Strengths, limitations, and future recommendations

The morphometric evaluation of placental NRP-1 immunoexpression was performed and inspected by two independent researchers, ensuring the reliability of the results. All HIV-infected pregnant women in our study received ART; therefore, it is unclear whether the observed placental NRP-1 immunoexpression resulted from HIV infection, ART usage, or both. This study did not control for EOPE gestational age using patients with other preterm delivery complications, such as preterm premature rupture of membranes or FGR, since they were uncommon at the site in which the study was conducted. It may also prove beneficial to establish a correlation between NRP-1 and other angiogenic and inflammatory factors across pregnancy types (including mild, moderate, and severe PE) and across all trimesters during gestation.
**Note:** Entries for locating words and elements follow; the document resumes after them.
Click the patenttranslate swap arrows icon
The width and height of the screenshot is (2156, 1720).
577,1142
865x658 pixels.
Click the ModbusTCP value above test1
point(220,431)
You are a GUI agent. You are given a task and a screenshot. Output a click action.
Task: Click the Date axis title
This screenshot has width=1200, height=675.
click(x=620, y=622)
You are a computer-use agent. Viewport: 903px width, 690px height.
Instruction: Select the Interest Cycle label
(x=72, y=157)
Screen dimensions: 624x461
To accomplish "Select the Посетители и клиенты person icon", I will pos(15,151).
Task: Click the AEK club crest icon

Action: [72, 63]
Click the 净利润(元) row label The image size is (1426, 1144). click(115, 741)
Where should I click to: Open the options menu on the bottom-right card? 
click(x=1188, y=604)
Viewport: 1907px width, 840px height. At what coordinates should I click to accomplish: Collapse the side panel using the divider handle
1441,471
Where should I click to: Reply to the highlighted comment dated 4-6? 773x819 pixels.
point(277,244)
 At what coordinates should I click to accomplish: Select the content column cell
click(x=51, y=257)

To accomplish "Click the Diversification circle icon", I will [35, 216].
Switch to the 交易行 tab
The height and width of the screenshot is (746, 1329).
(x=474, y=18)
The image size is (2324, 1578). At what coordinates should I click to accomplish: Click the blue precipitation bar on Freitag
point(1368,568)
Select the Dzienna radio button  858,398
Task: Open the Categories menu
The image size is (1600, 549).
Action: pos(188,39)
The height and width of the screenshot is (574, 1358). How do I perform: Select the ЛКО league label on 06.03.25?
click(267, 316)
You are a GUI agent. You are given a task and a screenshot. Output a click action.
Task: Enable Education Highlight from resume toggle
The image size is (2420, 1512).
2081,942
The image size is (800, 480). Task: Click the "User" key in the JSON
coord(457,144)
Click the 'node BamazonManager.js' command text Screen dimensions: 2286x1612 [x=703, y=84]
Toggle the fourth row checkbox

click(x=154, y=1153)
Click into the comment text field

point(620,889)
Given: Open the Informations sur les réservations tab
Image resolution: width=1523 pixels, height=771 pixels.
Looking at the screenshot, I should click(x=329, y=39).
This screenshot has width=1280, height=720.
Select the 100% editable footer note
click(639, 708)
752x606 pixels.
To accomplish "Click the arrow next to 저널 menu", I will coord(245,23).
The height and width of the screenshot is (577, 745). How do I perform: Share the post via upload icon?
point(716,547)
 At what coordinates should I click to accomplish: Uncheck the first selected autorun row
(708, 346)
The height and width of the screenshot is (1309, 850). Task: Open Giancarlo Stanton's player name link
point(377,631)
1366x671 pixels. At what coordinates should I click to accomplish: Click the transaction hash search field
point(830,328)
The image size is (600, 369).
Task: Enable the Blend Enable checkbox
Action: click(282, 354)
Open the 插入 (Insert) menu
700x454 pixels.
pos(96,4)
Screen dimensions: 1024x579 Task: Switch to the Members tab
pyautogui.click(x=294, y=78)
Moreover, further large-scale studies are warranted to validate the role of NRP-1 in pregnancy, PE, HIV infection, and ART usage. The regulation of NRP-1 within HCs in HIV-infected PE placentae is inconclusive with our data as CD68 or DC-SIGN immunostaining was not concurrently performed; therefore, it necessitates clarification. Future studies are also invited to confirm our hypothesis associating NRP-1 immunoexpression in HCs with the natural PMTCT of HIV infection.